[Stored items]
────────────────────────────────────────
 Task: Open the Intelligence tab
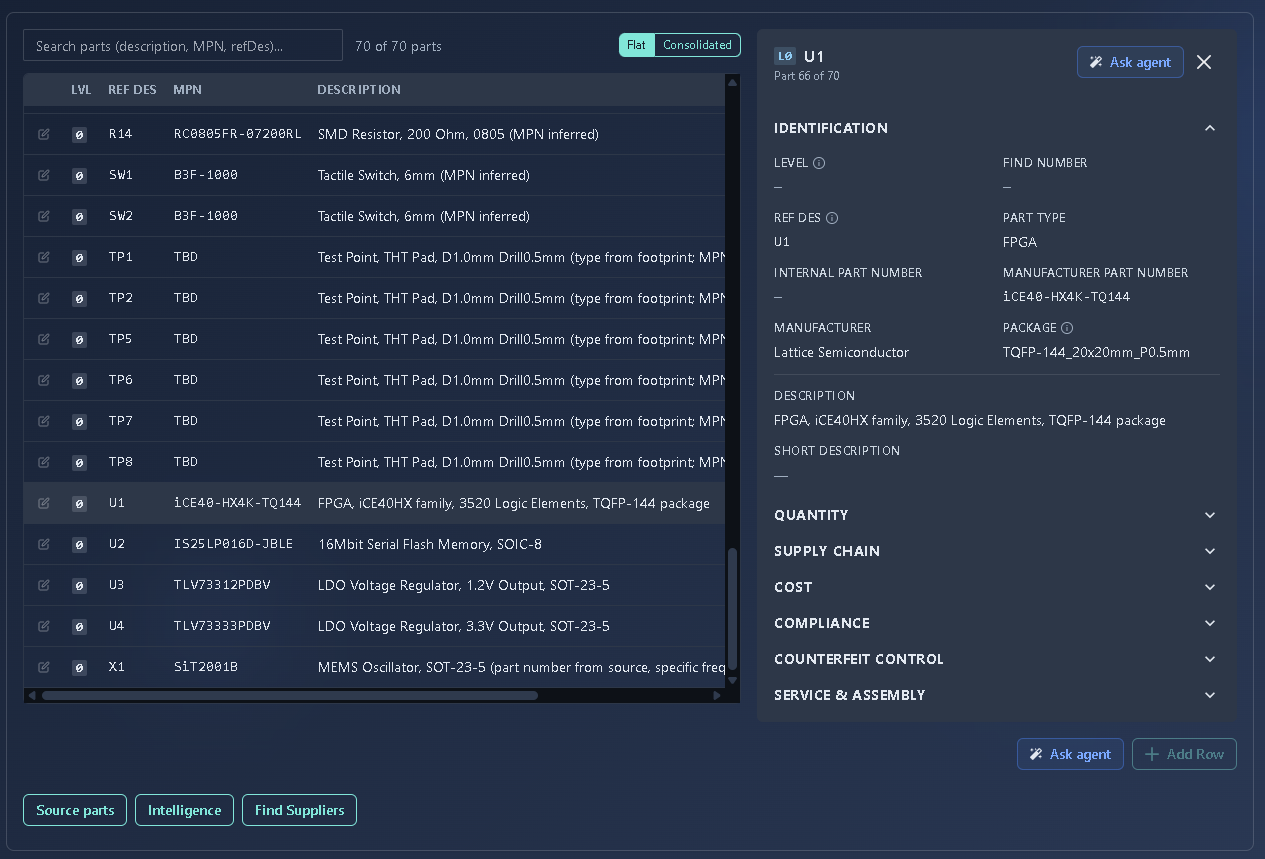[185, 810]
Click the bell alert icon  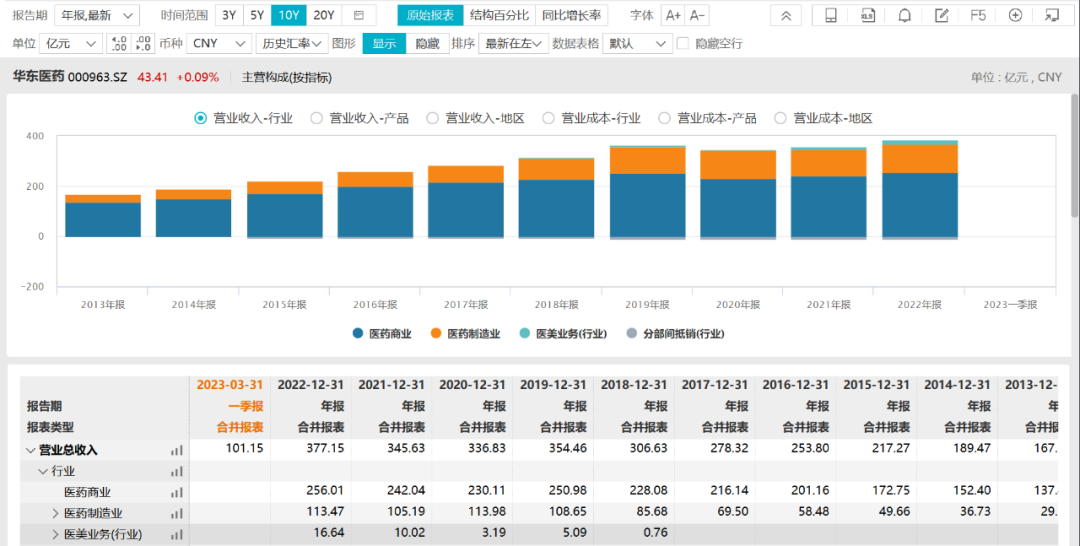click(x=904, y=15)
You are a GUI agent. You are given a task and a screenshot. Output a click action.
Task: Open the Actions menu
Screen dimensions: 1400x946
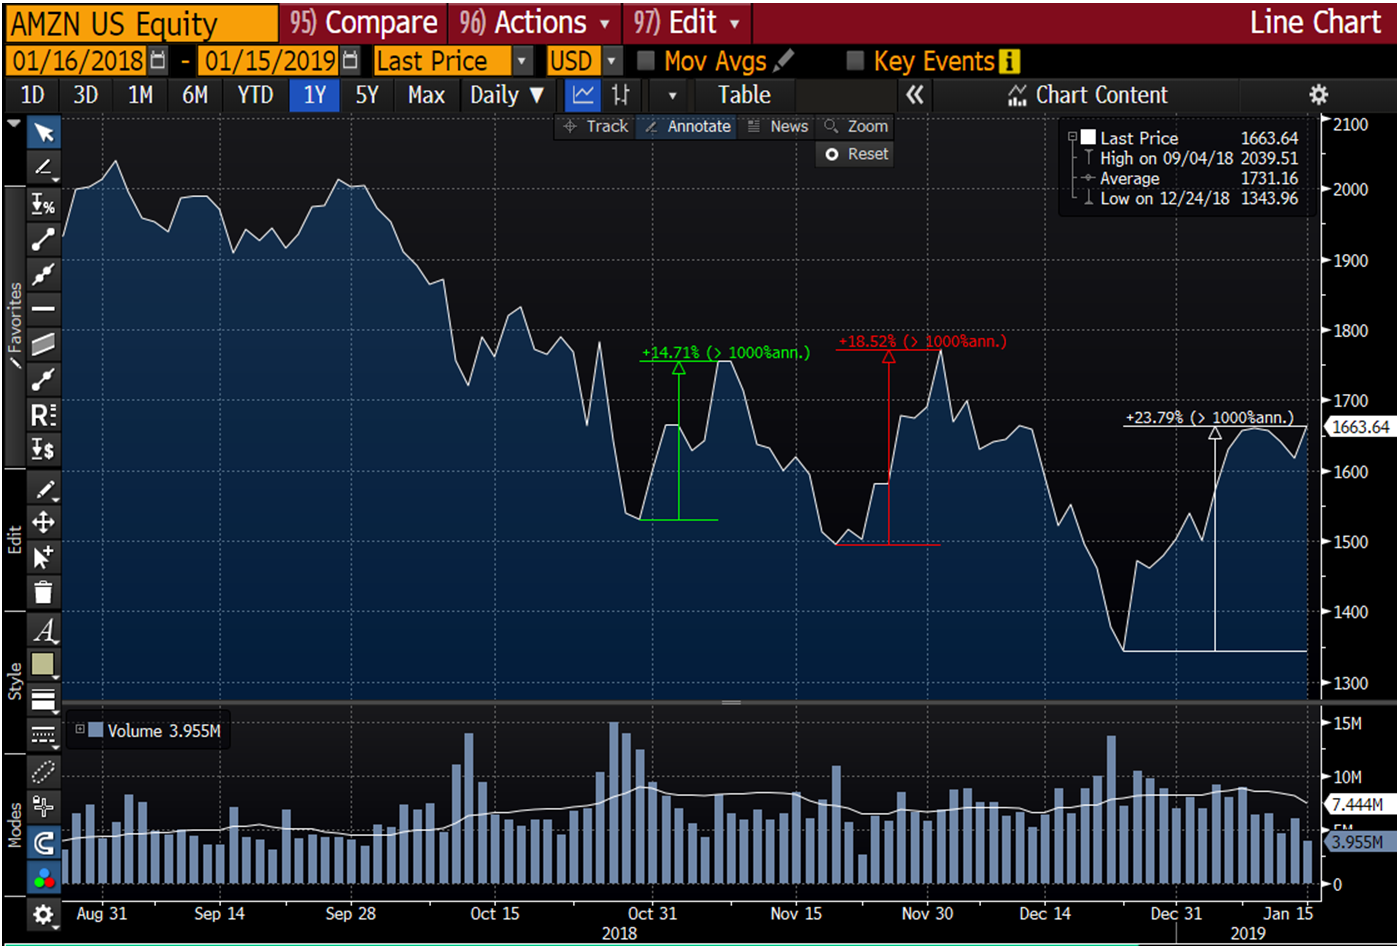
────────────────────────────────────────
Nothing but the lines from the one containing "Task: Open the Actions menu" through the final line of the records, both included and copied exactly, should appear in the answer; pictures stay out.

◆ The answer ◆
Task: Open the Actions menu
Screen dimensions: 1400x946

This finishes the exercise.